The cook—­one of the few humans Hool had seen since arriving—­had surrendered her dominion over the kitchen to Hool, and she had taken advantage of it. The ham that had been intended for dinner existed now as only as a faint aroma and a polished bone left on a broad, sticky tray. She had then looted the stasis chamber of a great array of red meat and wolfed it down raw, grunting her approval—­it was fresh, as though just slaughtered. Hool knew it was sorcery, but for once she didn't care.

Eating in the human world was a difficult thing for a grown gnoll. In the Taqar, a pack of gnolls would take down a few bison and eat their fill in one grand feast. It would take hours—­after the initial drinking of the hot blood (a distinction reserved for the hunting party), the animal would then be butchered into meaty hunks and gulped down with great enthusiasm. The bits that escaped the initial feast would be roasted and then savored by the pack leaders and elders—­cooked meat was a delicacy—­while the young and the meek licked and cracked the bones.

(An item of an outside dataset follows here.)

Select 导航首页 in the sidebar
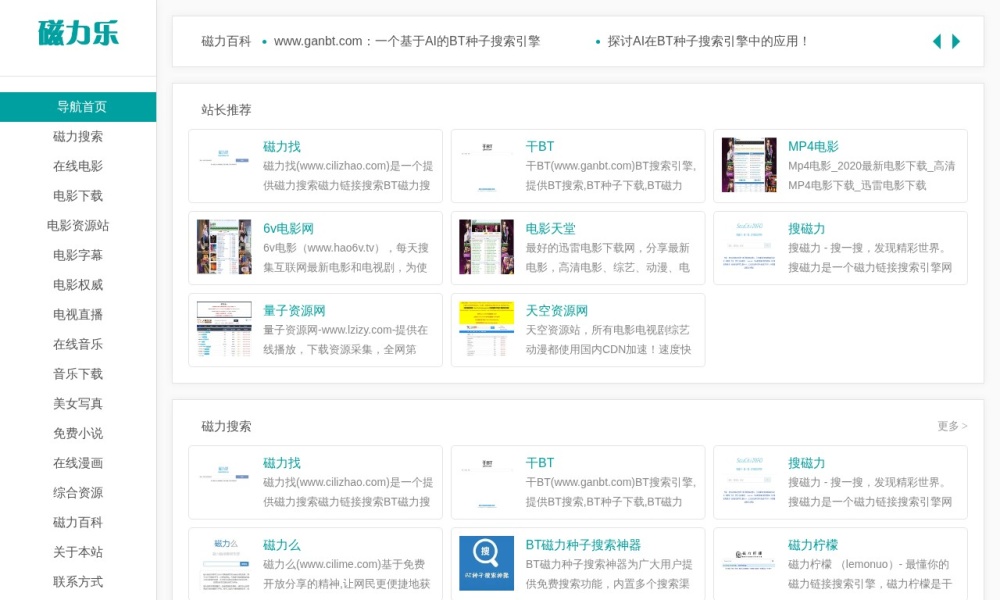Screen dimensions: 1000x600 coord(77,105)
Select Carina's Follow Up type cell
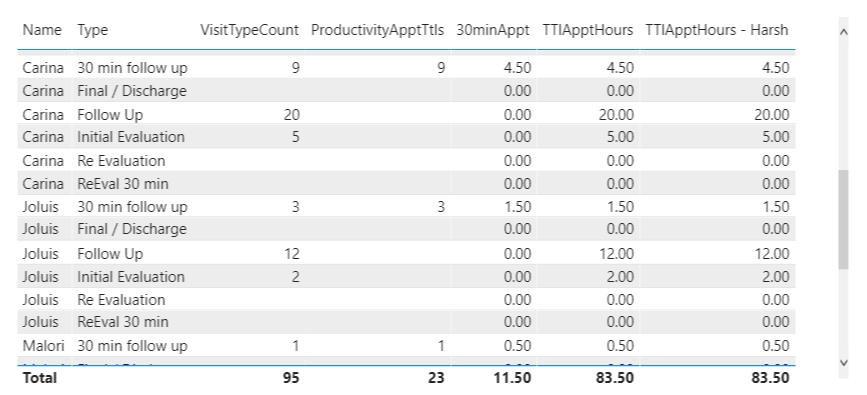The width and height of the screenshot is (867, 395). (x=110, y=115)
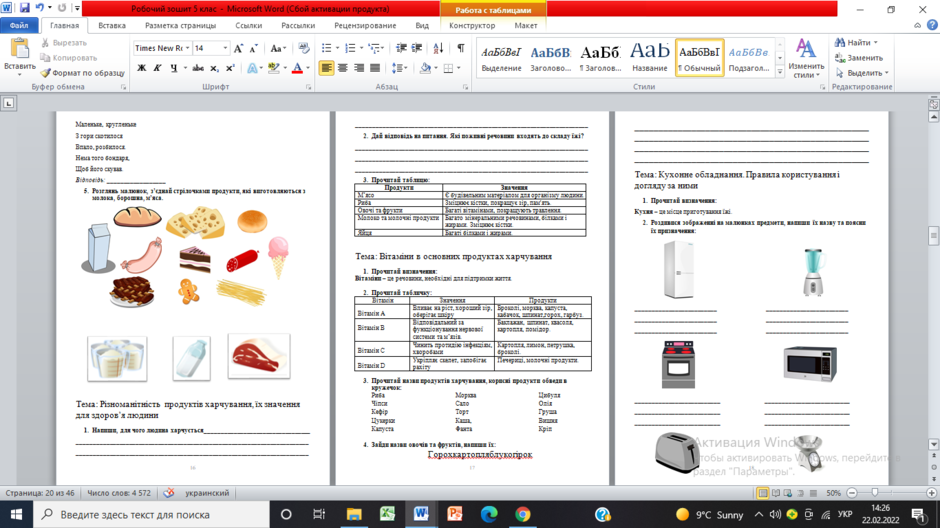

The inedible portions (the bowels, mostly) would be left for the jackals or the birds, and then everyone would sleep for the rest of the day. All told, Hool typically would ingest around twenty pounds of fresh meat per kill, and then would be able to go without food for several days. It was an efficient and enjoyable way to live.

Humans, Hool had concluded, ate like bison—­they grazed, a little at a time,
all
the time. They ate several meals a day of very small portions, which meant they basically spent all of their waking hours either eating, preparing to eat, or cleaning up after having eaten. Hool had spent the better part of the last few years being in a perpetual state of mild hunger thanks to this nonsense. Now, for the first time in a very, very long time, she had been permitted to eat her fill. Her stomach shuddering in gluttonous joy, she lay listening to the crickets' lullaby and imagined she was sleeping under the million stars of the Taqar sky with nary a human being in sight.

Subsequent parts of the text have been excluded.